GOAL OF THE EXERCISE:
Begin at the line where "Where should I click to: Switch" appears and reproduce exactly every line through the end of the data below, both included, skipping pictures.

RECORDED INFORMATION:
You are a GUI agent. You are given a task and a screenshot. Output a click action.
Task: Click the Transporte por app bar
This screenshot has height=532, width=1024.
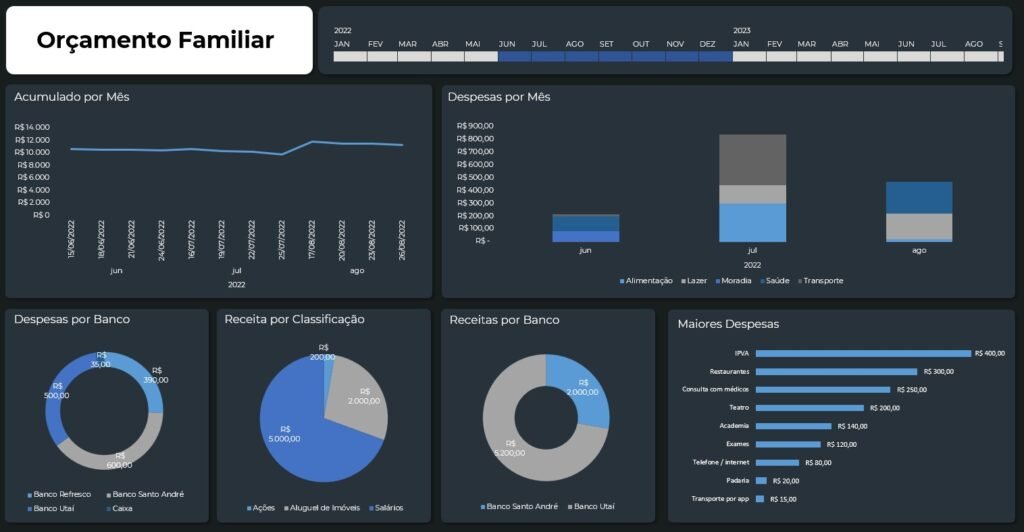tap(760, 498)

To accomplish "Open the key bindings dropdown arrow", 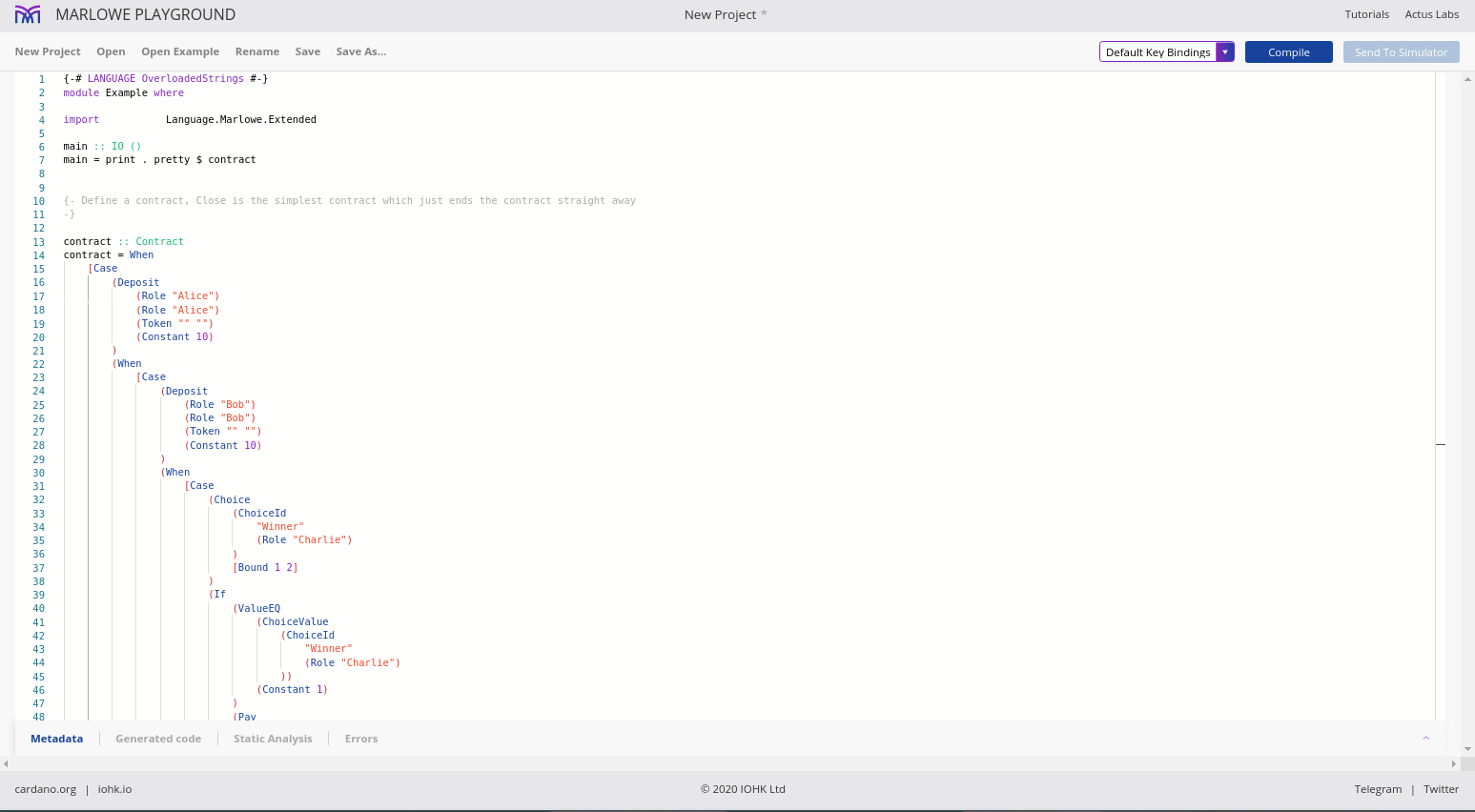I will tap(1225, 52).
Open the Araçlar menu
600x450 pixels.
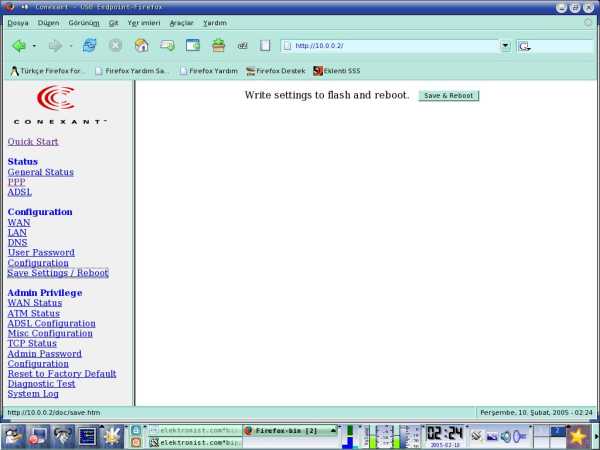pos(181,22)
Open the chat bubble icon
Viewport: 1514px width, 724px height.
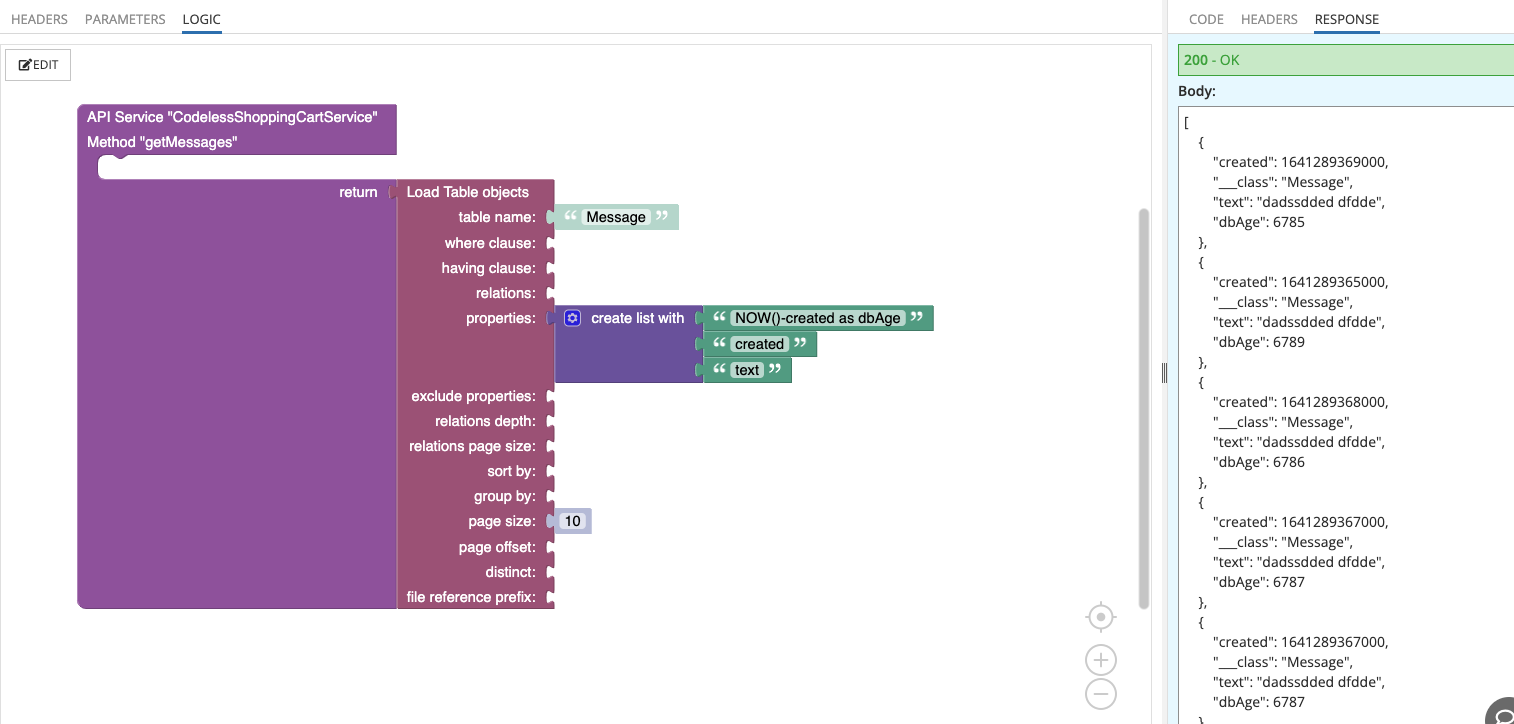1502,714
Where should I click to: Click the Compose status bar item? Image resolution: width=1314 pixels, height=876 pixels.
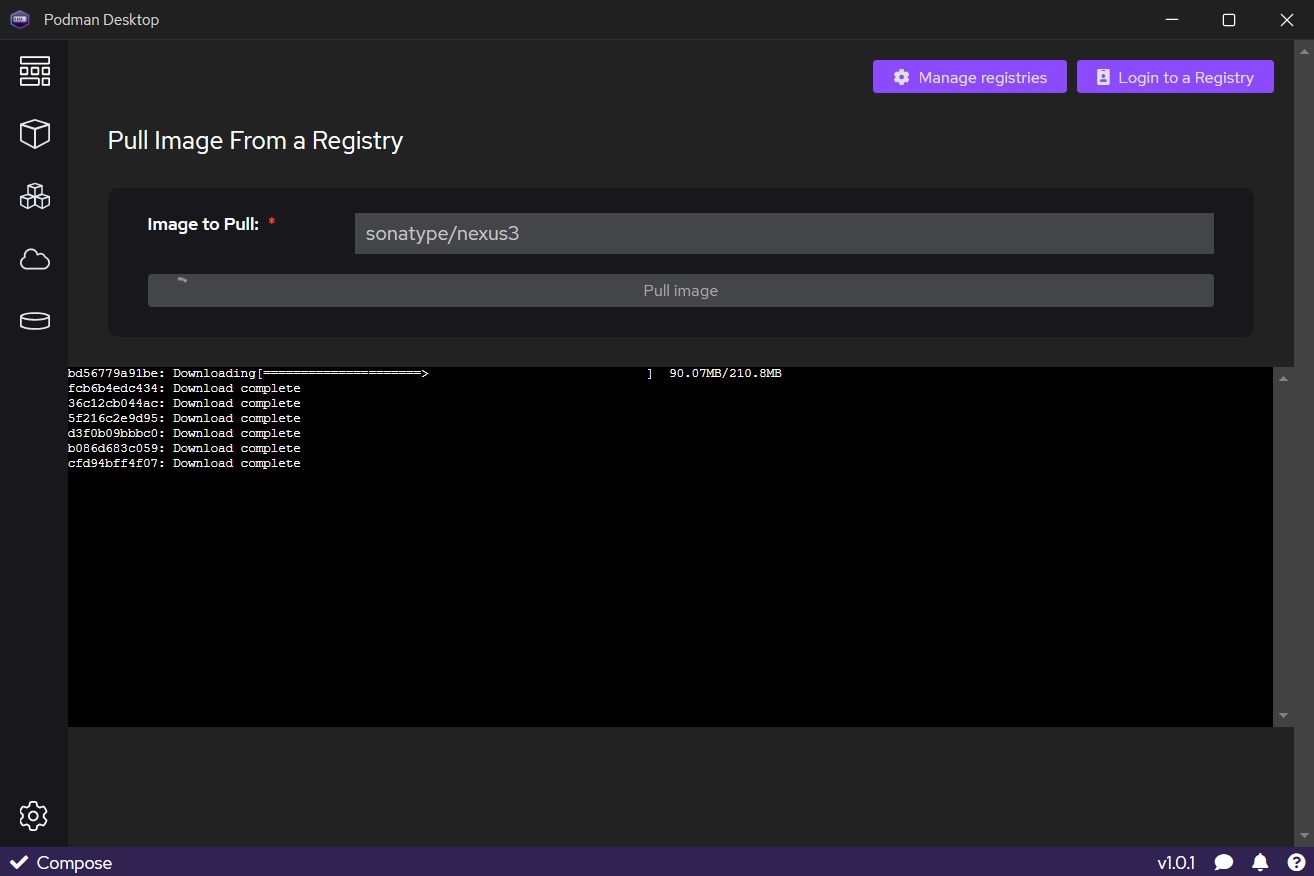[x=61, y=862]
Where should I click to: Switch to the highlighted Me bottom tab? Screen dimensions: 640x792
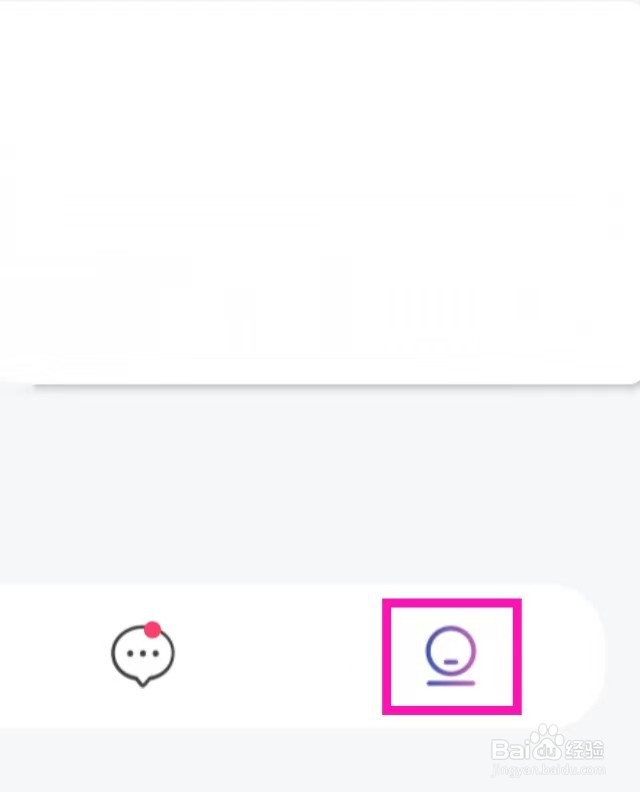click(451, 655)
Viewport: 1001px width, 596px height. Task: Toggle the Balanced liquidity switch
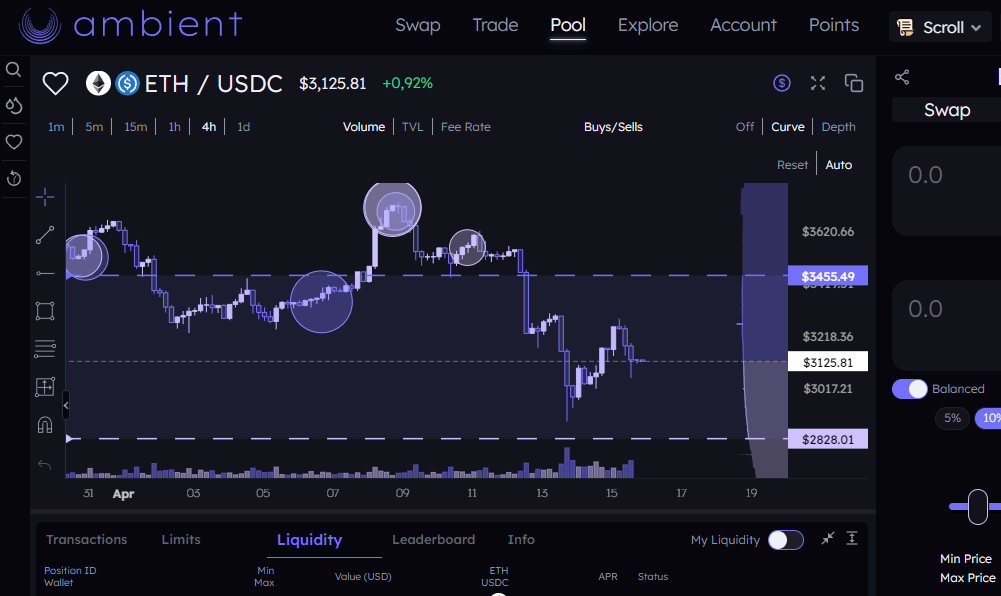(909, 389)
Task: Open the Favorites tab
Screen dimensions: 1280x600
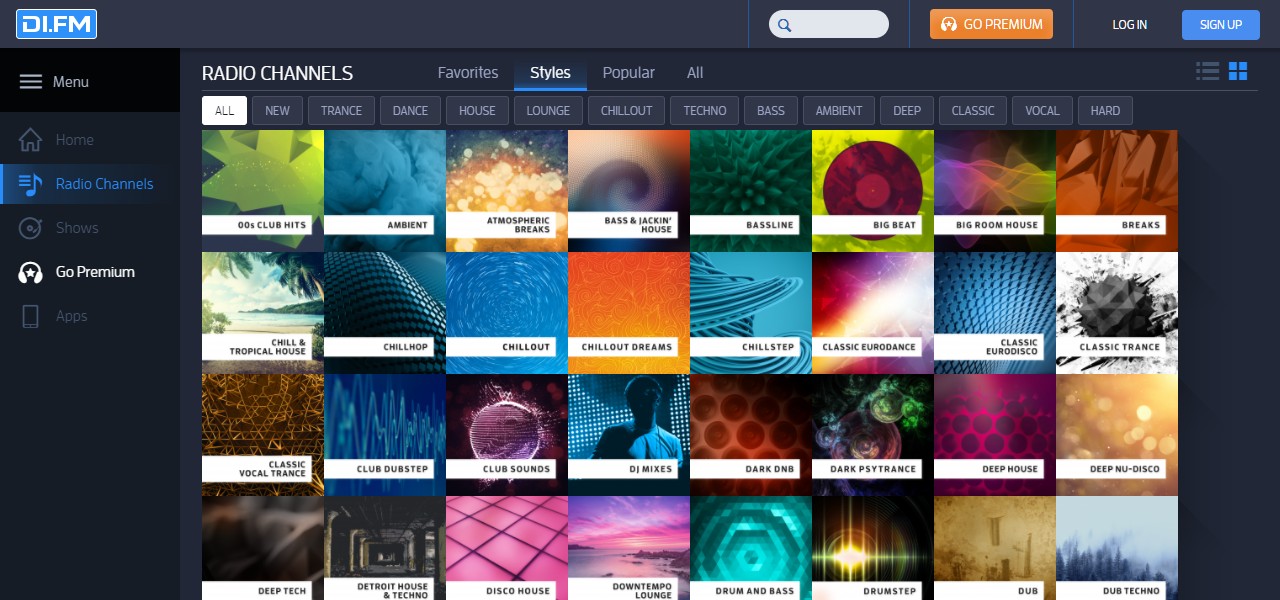Action: tap(468, 73)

EXPECTED OUTPUT:
Where should I click to: Switch to the highlighted Me bottom tab? Screen dimensions: 640x792
click(451, 655)
Viewport: 1001px width, 596px height. Task: Toggle the Balanced liquidity switch
(909, 389)
Task: Open the Favorites tab
Screen dimensions: 1280x600
Action: tap(468, 73)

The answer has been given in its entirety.